Elena Reygadas Castillo was born in 1976 and is the sister of film director Carlos Reygadas. She studied English literature at the National Autonomous University of Mexico (UNAM), where she graduated with a thesis on The Waves by Virginia Woolf.

In 2010, she opened Rosetta in Roma, Mexico City. Originally, the restaurant became famous thanks to the homemade bread and pasta, but later added Mexican seasonal ingredients to the dishes. Following local and international attention, Reygadas established Panadería Rosetta in 2012 in the same street. The bakery is known for its guava roll, as well as traditional Mexican breads such as pan de muerto and rosca de reyes.

In September 2014, she received the Veuve Clicquot Award for Latin America's Best Female Chef. In 2015, she opened Lardo in the neighboring Condesa. In 2017, she opened Café Nin, a coffeehouse in Colonia Juárez, Mexico City. In 2019, she published her first book, Rosetta, through Sexto Piso y Bom Dia Books. It features recipes and reflective essays by Reygadas on food ethics, environmental care, and other related topics.

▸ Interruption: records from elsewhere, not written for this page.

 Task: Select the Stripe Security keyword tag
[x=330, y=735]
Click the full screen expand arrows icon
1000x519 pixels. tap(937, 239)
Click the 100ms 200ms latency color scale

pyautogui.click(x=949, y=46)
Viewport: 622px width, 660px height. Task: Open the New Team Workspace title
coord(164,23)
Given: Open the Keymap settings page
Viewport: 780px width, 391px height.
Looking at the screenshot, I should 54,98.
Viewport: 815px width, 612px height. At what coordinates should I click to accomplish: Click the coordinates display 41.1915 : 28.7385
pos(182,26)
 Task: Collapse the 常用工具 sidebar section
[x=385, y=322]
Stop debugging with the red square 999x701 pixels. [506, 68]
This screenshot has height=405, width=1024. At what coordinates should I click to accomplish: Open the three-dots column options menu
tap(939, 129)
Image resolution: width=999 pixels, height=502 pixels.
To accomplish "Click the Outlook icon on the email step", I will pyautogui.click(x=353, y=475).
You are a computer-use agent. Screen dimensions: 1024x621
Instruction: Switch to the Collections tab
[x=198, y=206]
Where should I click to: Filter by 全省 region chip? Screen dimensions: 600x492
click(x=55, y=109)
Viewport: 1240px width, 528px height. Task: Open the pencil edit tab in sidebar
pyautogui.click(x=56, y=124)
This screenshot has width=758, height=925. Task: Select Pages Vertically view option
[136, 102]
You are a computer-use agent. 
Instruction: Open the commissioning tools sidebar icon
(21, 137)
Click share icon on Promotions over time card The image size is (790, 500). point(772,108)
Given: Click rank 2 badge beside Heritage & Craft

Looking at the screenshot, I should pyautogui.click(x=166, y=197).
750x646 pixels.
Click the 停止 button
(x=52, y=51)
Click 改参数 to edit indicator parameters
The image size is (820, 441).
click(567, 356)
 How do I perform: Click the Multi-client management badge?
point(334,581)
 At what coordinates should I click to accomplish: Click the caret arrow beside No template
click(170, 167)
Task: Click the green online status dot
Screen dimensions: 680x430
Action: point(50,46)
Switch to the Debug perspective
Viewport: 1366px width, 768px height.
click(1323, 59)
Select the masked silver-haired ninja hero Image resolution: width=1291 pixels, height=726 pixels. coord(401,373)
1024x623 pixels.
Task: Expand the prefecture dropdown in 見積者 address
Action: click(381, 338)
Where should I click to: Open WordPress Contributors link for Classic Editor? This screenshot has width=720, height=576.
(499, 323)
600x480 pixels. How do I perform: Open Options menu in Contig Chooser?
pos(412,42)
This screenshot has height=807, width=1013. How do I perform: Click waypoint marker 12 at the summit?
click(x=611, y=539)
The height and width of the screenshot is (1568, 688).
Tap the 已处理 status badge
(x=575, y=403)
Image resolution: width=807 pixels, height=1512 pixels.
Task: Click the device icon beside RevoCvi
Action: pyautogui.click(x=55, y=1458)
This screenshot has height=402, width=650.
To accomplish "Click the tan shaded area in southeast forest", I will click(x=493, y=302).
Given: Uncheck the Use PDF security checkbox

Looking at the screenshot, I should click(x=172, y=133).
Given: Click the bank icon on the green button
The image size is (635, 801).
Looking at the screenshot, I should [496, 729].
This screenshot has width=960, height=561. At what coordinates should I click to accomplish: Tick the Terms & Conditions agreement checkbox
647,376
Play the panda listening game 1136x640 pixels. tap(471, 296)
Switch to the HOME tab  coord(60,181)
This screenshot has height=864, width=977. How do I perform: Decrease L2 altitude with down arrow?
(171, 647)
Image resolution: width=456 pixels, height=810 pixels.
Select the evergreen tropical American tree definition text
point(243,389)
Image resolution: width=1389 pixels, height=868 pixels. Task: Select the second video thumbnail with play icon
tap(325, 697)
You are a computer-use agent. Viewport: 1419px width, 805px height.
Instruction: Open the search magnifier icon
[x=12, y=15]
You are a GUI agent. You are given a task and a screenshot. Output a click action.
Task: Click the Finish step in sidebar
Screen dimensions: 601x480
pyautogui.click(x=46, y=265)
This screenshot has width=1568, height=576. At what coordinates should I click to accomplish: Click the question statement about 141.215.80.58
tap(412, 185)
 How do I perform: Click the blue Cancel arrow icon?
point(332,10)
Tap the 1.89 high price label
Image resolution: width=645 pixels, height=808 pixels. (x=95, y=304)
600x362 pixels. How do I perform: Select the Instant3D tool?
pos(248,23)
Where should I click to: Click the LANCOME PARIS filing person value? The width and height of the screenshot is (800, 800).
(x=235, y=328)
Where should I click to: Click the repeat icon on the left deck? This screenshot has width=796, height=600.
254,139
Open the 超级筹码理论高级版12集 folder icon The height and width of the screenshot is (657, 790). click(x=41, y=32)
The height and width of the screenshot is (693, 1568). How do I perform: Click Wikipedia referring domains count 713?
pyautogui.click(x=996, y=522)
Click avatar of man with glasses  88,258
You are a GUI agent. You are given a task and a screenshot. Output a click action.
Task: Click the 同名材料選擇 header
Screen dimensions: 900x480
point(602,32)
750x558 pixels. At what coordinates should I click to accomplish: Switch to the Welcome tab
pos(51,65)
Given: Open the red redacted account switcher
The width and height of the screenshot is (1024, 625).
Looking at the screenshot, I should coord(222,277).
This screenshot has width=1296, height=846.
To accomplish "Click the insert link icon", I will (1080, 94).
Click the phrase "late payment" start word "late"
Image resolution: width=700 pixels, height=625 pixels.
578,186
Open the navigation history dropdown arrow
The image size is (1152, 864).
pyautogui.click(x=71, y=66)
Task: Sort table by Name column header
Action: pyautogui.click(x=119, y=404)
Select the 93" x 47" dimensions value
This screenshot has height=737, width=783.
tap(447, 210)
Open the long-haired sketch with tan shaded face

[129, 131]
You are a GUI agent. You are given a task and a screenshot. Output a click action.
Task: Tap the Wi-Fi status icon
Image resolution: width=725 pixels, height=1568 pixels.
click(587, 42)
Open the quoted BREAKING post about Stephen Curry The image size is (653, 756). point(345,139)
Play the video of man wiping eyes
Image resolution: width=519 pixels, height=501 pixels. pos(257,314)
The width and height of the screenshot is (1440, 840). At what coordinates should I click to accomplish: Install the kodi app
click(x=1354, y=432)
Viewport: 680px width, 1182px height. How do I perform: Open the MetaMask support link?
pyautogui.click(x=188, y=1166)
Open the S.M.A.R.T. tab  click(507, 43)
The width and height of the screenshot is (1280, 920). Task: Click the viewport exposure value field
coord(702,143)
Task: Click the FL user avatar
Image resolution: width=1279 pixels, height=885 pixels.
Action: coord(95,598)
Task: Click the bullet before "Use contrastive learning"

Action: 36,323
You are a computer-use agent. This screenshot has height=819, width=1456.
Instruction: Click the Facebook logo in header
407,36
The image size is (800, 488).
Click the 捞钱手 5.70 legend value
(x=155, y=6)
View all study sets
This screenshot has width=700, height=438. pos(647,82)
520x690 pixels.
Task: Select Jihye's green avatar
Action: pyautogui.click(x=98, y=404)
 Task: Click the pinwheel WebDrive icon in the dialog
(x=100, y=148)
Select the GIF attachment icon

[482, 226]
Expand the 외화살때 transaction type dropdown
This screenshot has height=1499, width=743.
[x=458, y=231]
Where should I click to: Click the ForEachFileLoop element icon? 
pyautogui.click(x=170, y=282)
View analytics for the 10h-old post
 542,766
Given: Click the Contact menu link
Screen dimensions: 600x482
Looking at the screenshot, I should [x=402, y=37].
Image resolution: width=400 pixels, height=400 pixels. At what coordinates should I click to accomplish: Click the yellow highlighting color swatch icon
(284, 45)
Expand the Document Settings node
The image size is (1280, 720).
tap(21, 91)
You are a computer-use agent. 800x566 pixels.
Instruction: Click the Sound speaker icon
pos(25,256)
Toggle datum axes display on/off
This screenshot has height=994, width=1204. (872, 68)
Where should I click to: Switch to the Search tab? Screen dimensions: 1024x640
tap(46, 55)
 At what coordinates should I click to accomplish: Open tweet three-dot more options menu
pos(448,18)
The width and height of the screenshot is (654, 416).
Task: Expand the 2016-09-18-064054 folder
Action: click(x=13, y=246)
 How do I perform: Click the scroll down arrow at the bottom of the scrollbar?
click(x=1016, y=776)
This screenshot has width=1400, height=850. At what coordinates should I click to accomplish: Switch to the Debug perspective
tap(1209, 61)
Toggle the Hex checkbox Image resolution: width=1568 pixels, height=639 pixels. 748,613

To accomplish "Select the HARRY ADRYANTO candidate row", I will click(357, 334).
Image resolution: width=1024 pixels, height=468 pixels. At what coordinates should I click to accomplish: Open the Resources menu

In 2022, she join the Basque Culinary Center International Counsil. That same year, she also launched the Elena Reygadas Scholarship, which aims to promote equal opportunities and strengthen the leadership of Mexican women in the culinary world. In 2023, she was named The World's Best Female Chef by The World's 50 Best Restaurants. Additionally, Rosetta entered with the list itself, at number 49. Later that same year, she was awarded the Order of Agricultural Merit by the French government for her contributions to agriculture. In 2024, Rosetta was awarded a Michelin star, raising to number 34 on the World's 50 Best Restaurants. Moreover, Reygadas received the 2014 Business Woman Award from Veuve Clicquot and the World's 50 Best Restaurants named her the World's Best Female Chef in 2023.

Reygadas is married to architect Jaime Serra and they have two daughters.